## Problem to solve
Every entry is to be printed again precisely as given.

+++ Dataset records

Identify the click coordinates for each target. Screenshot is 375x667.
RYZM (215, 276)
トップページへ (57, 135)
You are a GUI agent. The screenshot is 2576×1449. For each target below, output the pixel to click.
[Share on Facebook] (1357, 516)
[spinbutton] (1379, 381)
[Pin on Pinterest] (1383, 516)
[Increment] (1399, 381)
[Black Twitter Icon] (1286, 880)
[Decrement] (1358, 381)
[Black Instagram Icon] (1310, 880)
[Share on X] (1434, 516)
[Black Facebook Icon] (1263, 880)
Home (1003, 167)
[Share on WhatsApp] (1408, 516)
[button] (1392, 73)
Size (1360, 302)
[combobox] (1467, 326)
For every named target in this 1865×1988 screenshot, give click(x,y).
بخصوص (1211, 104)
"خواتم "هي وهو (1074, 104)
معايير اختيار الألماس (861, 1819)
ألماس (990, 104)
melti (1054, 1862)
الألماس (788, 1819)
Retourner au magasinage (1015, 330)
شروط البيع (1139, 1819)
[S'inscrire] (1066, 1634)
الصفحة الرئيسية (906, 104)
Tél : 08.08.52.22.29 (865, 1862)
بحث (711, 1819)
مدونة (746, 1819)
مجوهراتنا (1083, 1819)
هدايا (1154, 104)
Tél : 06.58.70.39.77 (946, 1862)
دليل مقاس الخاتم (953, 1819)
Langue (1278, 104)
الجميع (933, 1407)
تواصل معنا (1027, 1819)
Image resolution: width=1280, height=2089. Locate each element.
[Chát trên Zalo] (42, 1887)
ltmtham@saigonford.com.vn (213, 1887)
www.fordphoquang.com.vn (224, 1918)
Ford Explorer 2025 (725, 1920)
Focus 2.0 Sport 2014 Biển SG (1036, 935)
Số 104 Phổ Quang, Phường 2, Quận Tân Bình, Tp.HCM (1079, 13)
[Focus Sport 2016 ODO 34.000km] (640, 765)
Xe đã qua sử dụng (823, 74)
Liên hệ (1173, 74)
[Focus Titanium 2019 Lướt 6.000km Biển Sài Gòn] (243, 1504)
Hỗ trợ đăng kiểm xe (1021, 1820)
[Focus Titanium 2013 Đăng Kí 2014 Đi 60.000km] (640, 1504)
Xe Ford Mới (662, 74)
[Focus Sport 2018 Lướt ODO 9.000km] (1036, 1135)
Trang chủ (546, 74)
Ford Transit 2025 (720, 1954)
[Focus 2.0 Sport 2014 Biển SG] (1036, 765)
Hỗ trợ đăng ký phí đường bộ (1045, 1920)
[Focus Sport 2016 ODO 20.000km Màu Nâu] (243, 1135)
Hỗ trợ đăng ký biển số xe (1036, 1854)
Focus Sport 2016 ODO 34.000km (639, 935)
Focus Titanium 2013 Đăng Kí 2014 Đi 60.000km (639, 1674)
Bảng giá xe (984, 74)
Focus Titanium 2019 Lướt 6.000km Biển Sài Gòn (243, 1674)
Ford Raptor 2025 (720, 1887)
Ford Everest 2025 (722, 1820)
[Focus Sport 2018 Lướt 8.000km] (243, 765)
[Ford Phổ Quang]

++++++

## Task output
Identify the click coordinates for each target. Screenshot is 375x667.
RYZM (215, 276)
トップページへ (57, 135)
You are a GUI agent. The screenshot is 2576×1449. For each target below, output the pixel to click.
[Share on Facebook] (1357, 516)
[spinbutton] (1379, 381)
[Pin on Pinterest] (1383, 516)
[Increment] (1399, 381)
[Black Twitter Icon] (1286, 880)
[Decrement] (1358, 381)
[Black Instagram Icon] (1310, 880)
[Share on X] (1434, 516)
[Black Facebook Icon] (1263, 880)
Home (1003, 167)
[Share on WhatsApp] (1408, 516)
[button] (1392, 73)
Size (1360, 302)
[combobox] (1467, 326)
For every named target in this 1865×1988 screenshot, give click(x,y).
بخصوص (1211, 104)
"خواتم "هي وهو (1074, 104)
معايير اختيار الألماس (861, 1819)
ألماس (990, 104)
melti (1054, 1862)
الألماس (788, 1819)
Retourner au magasinage (1015, 330)
شروط البيع (1139, 1819)
[S'inscrire] (1066, 1634)
الصفحة الرئيسية (906, 104)
Tél : 08.08.52.22.29 (865, 1862)
بحث (711, 1819)
مدونة (746, 1819)
مجوهراتنا (1083, 1819)
هدايا (1154, 104)
Tél : 06.58.70.39.77 (946, 1862)
دليل مقاس الخاتم (953, 1819)
Langue (1278, 104)
الجميع (933, 1407)
تواصل معنا (1027, 1819)
Image resolution: width=1280, height=2089. Locate each element.
[Chát trên Zalo] (42, 1887)
ltmtham@saigonford.com.vn (213, 1887)
www.fordphoquang.com.vn (224, 1918)
Ford Explorer 2025 (725, 1920)
Focus 2.0 Sport 2014 Biển SG (1036, 935)
Số 104 Phổ Quang, Phường 2, Quận Tân Bình, Tp.HCM (1079, 13)
[Focus Sport 2016 ODO 34.000km] (640, 765)
Xe đã qua sử dụng (823, 74)
Liên hệ (1173, 74)
[Focus Titanium 2019 Lướt 6.000km Biển Sài Gòn] (243, 1504)
Hỗ trợ đăng kiểm xe (1021, 1820)
[Focus Titanium 2013 Đăng Kí 2014 Đi 60.000km] (640, 1504)
Xe Ford Mới (662, 74)
[Focus Sport 2018 Lướt ODO 9.000km] (1036, 1135)
Trang chủ (546, 74)
Ford Transit 2025 (720, 1954)
[Focus 2.0 Sport 2014 Biển SG] (1036, 765)
Hỗ trợ đăng ký phí đường bộ (1045, 1920)
[Focus Sport 2016 ODO 20.000km Màu Nâu] (243, 1135)
Hỗ trợ đăng ký biển số xe (1036, 1854)
Focus Sport 2016 ODO 34.000km (639, 935)
Focus Titanium 2013 Đăng Kí 2014 Đi 60.000km (639, 1674)
Bảng giá xe (984, 74)
Focus Titanium 2019 Lướt 6.000km Biển Sài Gòn (243, 1674)
Ford Raptor 2025 (720, 1887)
Ford Everest 2025 (722, 1820)
[Focus Sport 2018 Lướt 8.000km] (243, 765)
[Ford Phổ Quang]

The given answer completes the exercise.